#### Work order:
Pictures should be omitted; restate word for word the lines from the one holding "You are a GUI" through the last line of the entries below.

The input Block Start

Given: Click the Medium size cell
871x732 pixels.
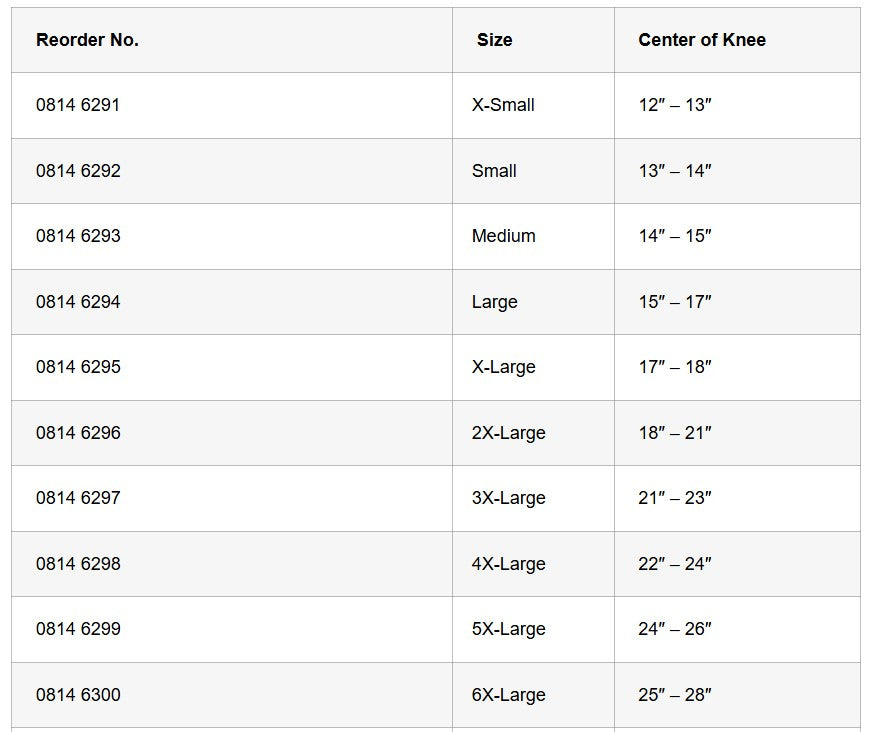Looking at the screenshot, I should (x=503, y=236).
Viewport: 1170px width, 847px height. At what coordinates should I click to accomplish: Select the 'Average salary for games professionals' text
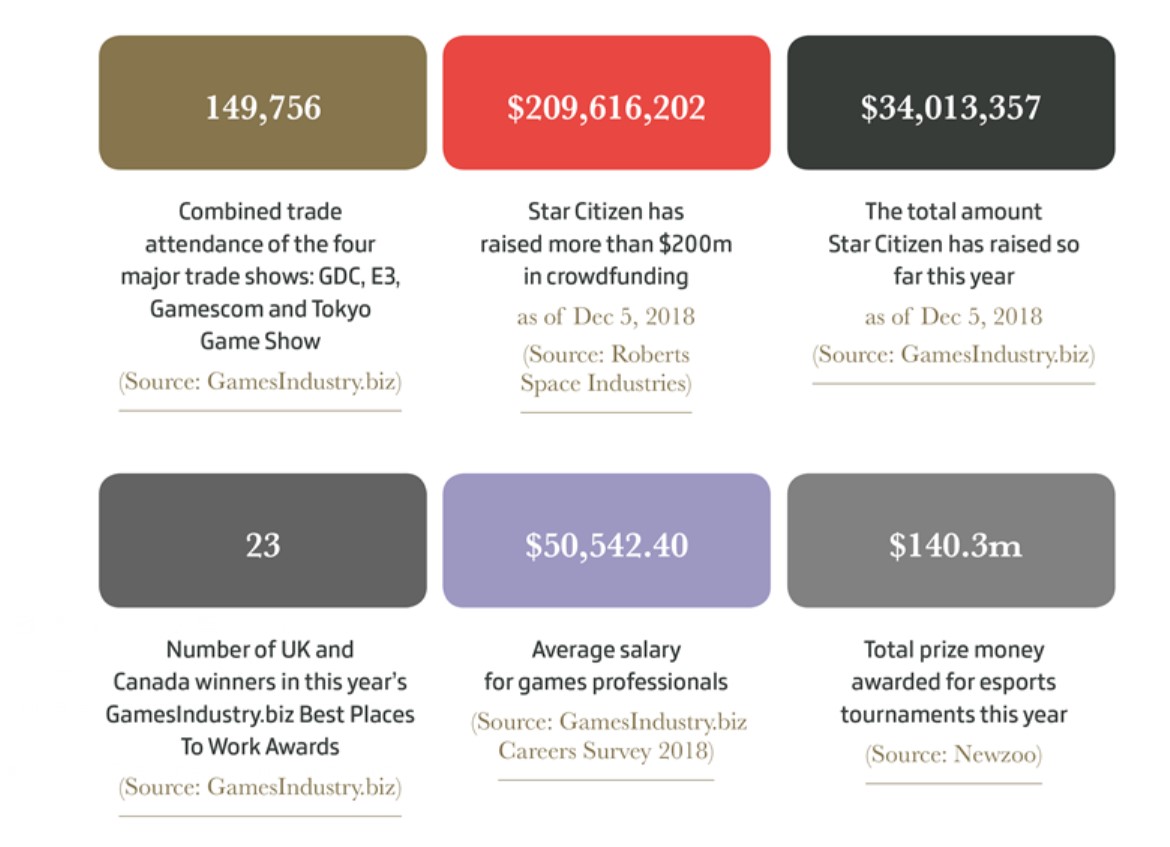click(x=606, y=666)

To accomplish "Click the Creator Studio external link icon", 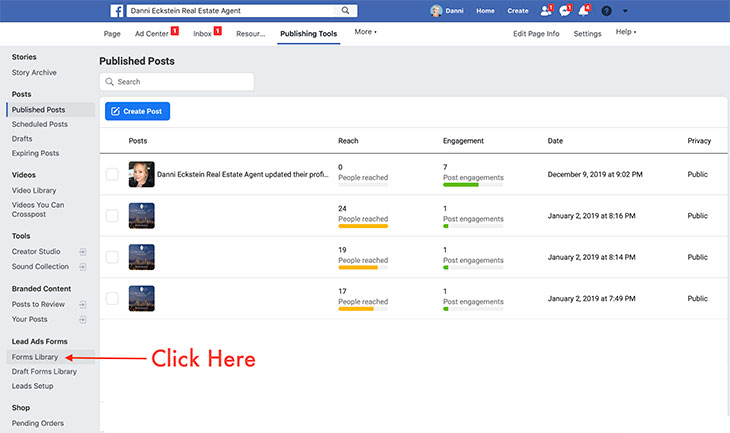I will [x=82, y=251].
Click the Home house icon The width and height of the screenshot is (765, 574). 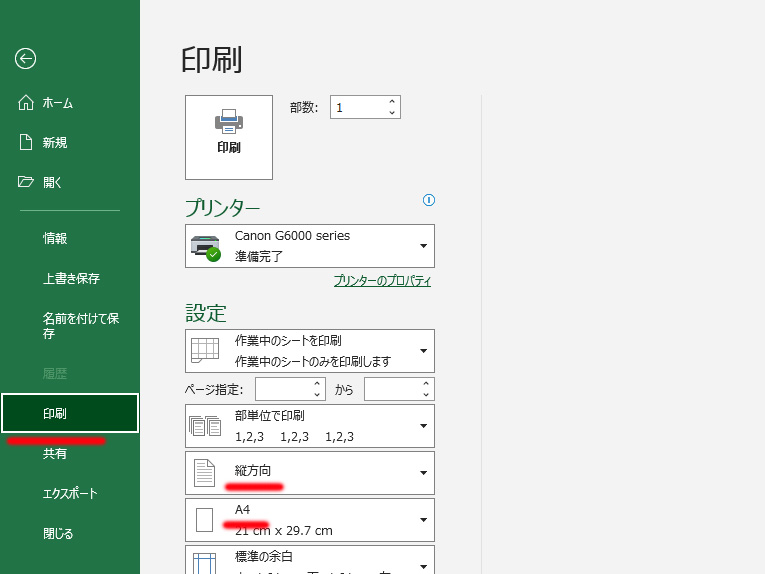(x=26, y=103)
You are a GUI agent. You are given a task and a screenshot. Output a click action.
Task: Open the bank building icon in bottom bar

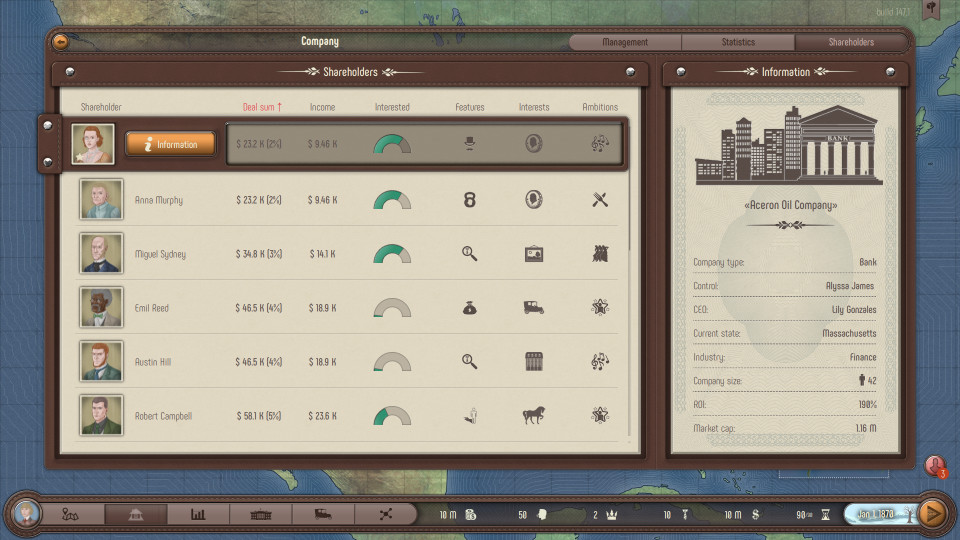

The input Block End

#### Answer to this exercise:
You are a GUI agent. You are given a task and a screenshot. Output a click action.
Task: Open the bank building icon in bottom bar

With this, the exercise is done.